「ナツノ、やる気ある?」


あるわけないでしょ、と心の中で悪態をつきながら、眉間に皺を寄せて彼を視界から外してやる。さっきからこうして無視を決め込んでいると言うのに、この男は何も気にしない様子で普通に話しかけてくる。無視、という概念を知らないのだろうか。



「まあナツノにやる気なんてあるわけないか」



水を抜いたプールの中に降り立ってせっせとモップで床を磨くスミくんと、プールサイドに座り込んでホースから水を流すだけの私。

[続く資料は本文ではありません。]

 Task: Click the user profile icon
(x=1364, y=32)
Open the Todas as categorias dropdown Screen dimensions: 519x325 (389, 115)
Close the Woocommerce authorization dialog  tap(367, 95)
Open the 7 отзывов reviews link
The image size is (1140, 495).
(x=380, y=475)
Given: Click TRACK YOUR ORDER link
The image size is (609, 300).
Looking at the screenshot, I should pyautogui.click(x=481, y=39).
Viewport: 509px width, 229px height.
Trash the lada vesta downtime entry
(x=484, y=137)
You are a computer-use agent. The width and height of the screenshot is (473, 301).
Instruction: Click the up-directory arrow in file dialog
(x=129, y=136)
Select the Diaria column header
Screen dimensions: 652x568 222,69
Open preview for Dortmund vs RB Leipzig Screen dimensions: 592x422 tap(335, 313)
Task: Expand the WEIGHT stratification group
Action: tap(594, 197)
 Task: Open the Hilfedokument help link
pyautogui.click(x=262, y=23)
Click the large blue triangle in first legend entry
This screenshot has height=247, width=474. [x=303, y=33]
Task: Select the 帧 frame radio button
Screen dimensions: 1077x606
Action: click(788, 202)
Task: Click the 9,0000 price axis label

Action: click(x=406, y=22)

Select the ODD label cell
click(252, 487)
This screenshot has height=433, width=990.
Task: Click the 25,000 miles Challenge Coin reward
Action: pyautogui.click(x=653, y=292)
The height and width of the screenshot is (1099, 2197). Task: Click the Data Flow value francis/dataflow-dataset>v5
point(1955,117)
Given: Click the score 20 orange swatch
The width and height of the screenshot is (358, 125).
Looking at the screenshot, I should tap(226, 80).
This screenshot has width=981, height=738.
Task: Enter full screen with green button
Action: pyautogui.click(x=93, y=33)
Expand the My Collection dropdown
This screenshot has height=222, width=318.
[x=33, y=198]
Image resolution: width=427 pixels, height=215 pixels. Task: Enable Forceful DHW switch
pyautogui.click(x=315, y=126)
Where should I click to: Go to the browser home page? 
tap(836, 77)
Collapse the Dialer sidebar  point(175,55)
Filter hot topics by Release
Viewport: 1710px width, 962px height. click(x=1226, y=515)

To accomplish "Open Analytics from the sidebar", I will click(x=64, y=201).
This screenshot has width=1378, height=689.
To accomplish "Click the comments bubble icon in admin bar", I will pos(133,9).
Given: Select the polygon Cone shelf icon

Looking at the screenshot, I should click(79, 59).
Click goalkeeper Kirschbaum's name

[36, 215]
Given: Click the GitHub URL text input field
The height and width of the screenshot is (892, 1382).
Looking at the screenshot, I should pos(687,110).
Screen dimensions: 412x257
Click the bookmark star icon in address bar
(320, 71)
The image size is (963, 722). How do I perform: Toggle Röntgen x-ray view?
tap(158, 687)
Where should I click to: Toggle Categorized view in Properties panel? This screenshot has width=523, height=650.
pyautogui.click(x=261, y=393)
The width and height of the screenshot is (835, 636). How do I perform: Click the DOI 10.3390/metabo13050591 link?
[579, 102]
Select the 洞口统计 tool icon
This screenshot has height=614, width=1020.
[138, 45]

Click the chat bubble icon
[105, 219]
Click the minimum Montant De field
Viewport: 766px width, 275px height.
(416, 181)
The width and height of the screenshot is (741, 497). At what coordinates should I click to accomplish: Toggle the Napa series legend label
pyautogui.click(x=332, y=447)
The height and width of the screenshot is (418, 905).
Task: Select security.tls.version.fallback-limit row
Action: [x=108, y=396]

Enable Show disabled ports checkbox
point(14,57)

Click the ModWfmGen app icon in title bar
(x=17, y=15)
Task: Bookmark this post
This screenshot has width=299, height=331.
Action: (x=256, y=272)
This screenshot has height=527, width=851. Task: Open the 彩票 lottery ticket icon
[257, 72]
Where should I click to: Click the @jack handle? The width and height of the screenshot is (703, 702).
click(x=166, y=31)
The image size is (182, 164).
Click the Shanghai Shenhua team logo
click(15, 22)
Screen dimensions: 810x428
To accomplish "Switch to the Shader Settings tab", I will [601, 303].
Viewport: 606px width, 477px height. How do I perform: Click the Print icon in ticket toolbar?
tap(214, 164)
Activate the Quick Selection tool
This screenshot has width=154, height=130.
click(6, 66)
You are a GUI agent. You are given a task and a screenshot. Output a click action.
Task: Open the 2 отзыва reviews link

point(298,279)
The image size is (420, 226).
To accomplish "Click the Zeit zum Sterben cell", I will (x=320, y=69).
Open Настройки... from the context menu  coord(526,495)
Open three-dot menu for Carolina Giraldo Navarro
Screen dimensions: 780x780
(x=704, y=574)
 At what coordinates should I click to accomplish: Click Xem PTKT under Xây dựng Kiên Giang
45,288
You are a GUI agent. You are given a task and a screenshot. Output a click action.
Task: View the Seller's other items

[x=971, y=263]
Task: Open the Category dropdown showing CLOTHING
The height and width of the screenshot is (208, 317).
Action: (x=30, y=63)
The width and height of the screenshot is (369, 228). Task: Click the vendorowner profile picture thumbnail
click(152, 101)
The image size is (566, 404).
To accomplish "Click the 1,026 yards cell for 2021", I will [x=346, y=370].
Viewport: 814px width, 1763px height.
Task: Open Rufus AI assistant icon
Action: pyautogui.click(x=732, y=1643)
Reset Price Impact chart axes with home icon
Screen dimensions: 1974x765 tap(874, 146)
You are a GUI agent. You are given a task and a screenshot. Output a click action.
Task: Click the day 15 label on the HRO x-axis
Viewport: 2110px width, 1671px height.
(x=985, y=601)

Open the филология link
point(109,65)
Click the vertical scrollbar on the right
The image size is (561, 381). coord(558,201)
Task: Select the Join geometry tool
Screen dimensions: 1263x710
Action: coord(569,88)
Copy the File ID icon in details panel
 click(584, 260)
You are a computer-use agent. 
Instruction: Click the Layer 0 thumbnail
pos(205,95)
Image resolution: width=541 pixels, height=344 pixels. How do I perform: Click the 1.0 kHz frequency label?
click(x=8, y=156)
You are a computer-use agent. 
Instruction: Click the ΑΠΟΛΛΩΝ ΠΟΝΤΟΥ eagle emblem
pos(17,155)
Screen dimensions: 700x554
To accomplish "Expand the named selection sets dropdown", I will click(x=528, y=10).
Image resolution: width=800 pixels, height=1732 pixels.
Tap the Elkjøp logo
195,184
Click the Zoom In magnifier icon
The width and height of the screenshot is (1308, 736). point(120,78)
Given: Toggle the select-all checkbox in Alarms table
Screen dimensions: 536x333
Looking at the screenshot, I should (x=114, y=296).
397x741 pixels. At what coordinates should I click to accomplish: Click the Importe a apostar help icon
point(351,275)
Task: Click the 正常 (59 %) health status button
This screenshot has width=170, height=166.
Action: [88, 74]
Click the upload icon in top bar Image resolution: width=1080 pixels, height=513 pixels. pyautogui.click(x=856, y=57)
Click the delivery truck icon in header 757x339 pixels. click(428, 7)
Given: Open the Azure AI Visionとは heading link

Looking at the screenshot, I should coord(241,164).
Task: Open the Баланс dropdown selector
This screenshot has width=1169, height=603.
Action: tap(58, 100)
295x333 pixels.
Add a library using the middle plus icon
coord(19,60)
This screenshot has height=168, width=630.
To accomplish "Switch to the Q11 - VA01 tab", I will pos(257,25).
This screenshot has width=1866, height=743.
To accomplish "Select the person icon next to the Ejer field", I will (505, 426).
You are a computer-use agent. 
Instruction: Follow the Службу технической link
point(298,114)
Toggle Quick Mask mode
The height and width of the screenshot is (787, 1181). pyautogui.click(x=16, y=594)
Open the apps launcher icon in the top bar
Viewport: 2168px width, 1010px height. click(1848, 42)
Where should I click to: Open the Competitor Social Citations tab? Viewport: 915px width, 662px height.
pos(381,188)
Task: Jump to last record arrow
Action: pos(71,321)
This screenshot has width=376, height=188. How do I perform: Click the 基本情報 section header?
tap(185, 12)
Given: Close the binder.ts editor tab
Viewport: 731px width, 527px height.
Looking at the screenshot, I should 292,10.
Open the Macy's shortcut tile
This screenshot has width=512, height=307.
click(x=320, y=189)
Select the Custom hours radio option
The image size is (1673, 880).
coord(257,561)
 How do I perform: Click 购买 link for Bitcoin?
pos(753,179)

「1週間に1日この作業が続くなんて結構罰ゲームだなー」



5月と言えど日差しは眩しい。あと、スミくんの独り言は煩い。



「ハー、相方がこれだと当分任された区域が終わるわけないよなー」

「……」

「担当区域が終わらないと1週間に1日どころか、最終週は毎日掃除のペナルティがつくらしいなー」

「え、」

「ん?」

「……ウザ、引っ掛けた」

「別に引っ掛けてないけど? ペナルティがつくのは本当の話。さっき先生の話聞いてなかったの?」



ちゃんと聞いておけばよかった。にやりと笑うスミくんは、やっと返事したなーとこぼす。不本意だ。



「……担当区域ってどこまで」

「プール底1番端のレーンと、女子更衣室のロッカー拭き、外階段のゴミとり」

「結構重いじゃん」

「紙配られただろ、見てないの」

「見てない、捨てた」

「……ナツノ、意外と不真面目だなー」

「意外でもないでしょ」


他人から見た自分の評価なんて肌で直接感じるものだ。周りからの自分の見え方が心底悪いのなんて百も承知。